Stella looks as if she’s about to explode. ‘You and Alexander are not…’

‘Not mutants? Oh yes, we are. Just because we’ve had surgery to remove our “unconventional bits” doesn’t mean we’ve changed inside.’

‘That may apply to you but not to Alexander.’

‘Are you sure about that?’

Our raised voices attract a few looks, but most diners have left and our table is tucked away in an alcove.

The flush on Stella’s cheeks subsides. She looks pale now, her lips drawn in a straight line. ‘Please don’t be flippant, Michael. I’m alerting you to the consequences of fathering a child for your own good. And for Alexander’s. I don’t know what he would do if the truth came out about his past. It would kill him.’

It won’t kill him, but he would be distraught, that’s true. He goes to great lengths to keep my past, and his, a secret.

If the effects of radiation and plague that caused mutant humanoids to be infertile are wearing off, and if I do father a mutant baby, Father will be afraid of the repercussions, both personally and as far as his political career is concerned.

Journal Entry

Back at the university, in my computer-cubicle I think about what Stella has said. It’s strange. Until today, I’ve never thought about the possibility of being a father. What young man does? Now I find myself feeling quite passionate about the rights of this unborn child. I consider several possibilities.

One: to have a vasectomy to make sure I will never be a father. Game, set and match to Stella.

Two: to persuade my imaginary girlfriend to take the morning-after-pill as my friend Jonathan makes sure his many sexual partners do. Stella hasn’t recommended this option because she is aware it is not a hundred percent
effective. Oasis encourages its citizens to propagate and does not want a foolproof method of contraception.

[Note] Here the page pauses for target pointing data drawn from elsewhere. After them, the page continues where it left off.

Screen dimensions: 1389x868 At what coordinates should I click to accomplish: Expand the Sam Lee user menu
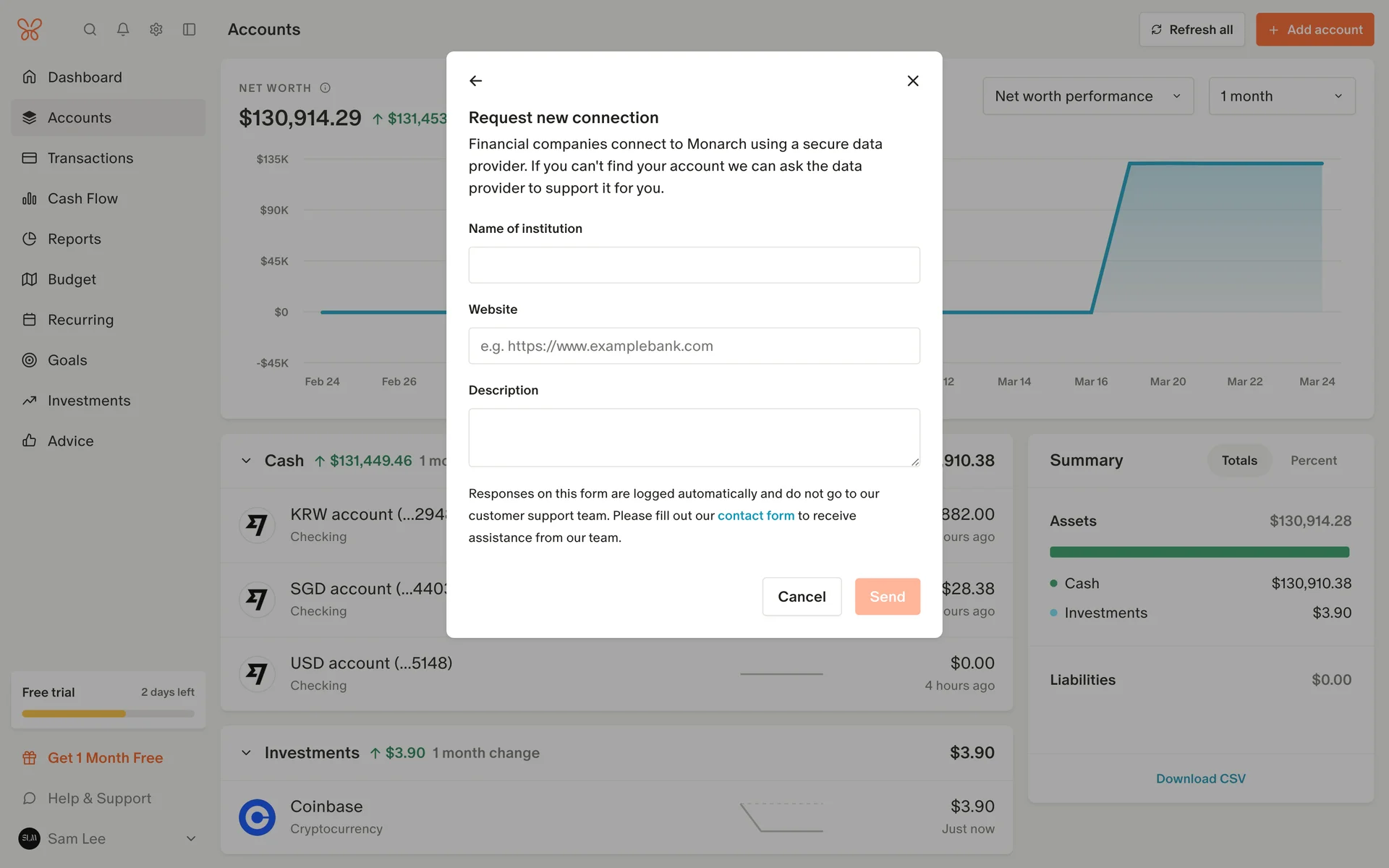click(191, 838)
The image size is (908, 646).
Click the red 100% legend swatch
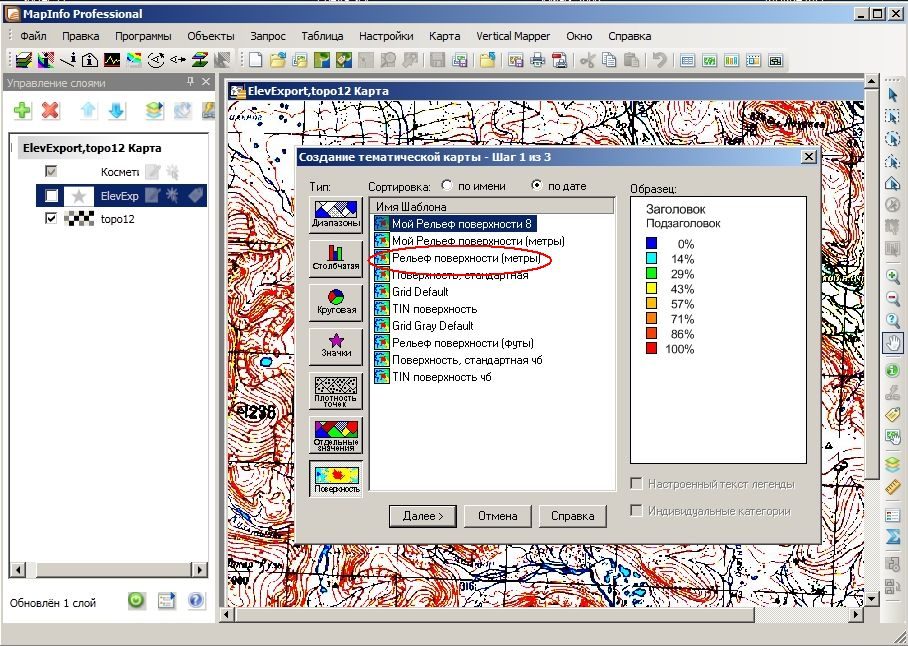[x=651, y=348]
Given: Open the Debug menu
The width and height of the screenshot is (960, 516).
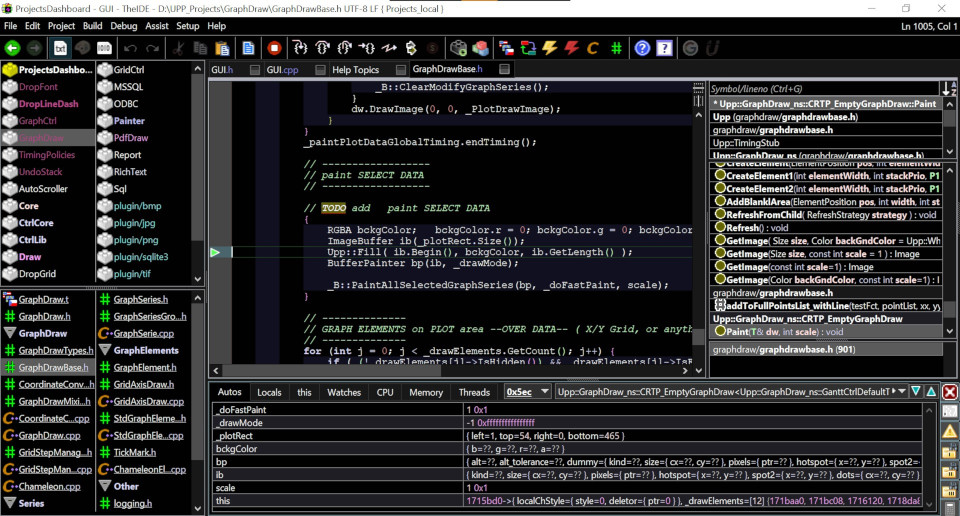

Three: if I do become a father, to take the moral high ground and keep the child, mutations included. It would cause Father distress, but maybe I could persuade him to take my side. He’s already shown himself courageous by seeking me out and claiming me as his son.

I think about what could happen to the potential child. He or she would be unlikely to be taken away at birth and put in an institution on Earth as I was, but Father and Stella would surely try to whisk the baby to Hos-sat to have any mutations removed.